Copy each entry below verbatim. Skip the pictures.
BEGIN
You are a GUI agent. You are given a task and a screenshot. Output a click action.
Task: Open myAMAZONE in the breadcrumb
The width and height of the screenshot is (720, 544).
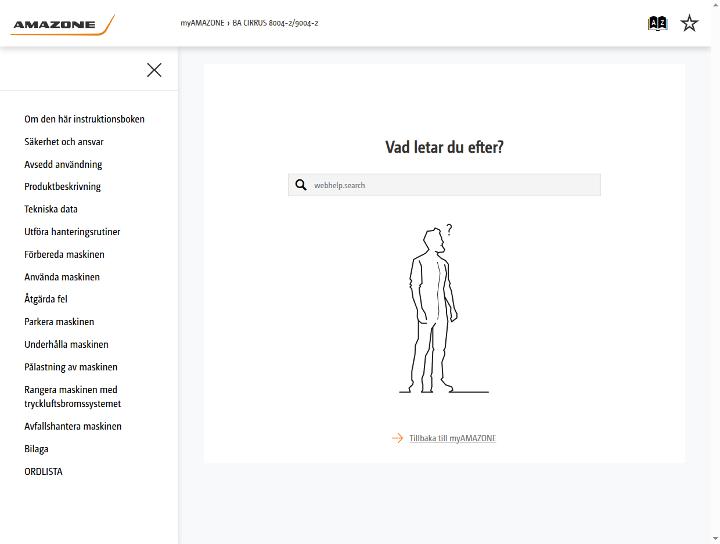point(202,23)
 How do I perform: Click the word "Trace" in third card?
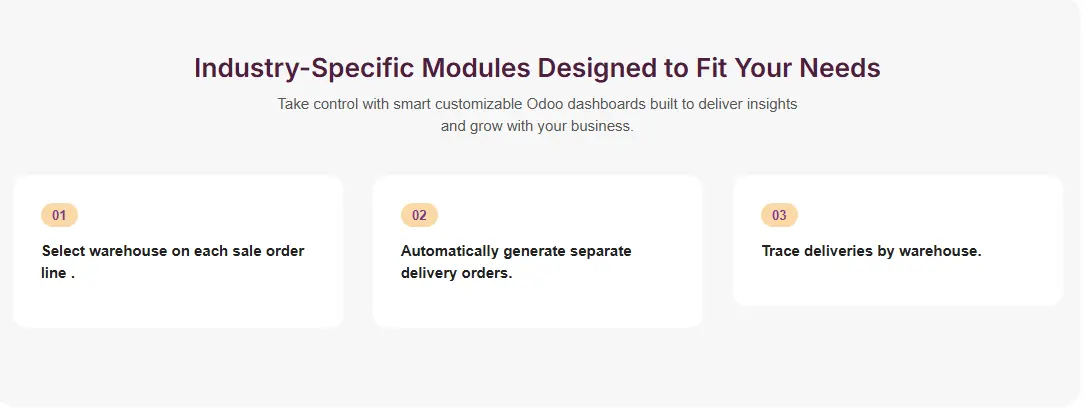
END
TASK ANSWER:
You are a GUI agent. You are given a task and a screenshot. Output a click action.
Task: Open myAMAZONE in the breadcrumb
The width and height of the screenshot is (720, 544).
point(202,23)
 How do I perform: Click the word "Trace" in third card?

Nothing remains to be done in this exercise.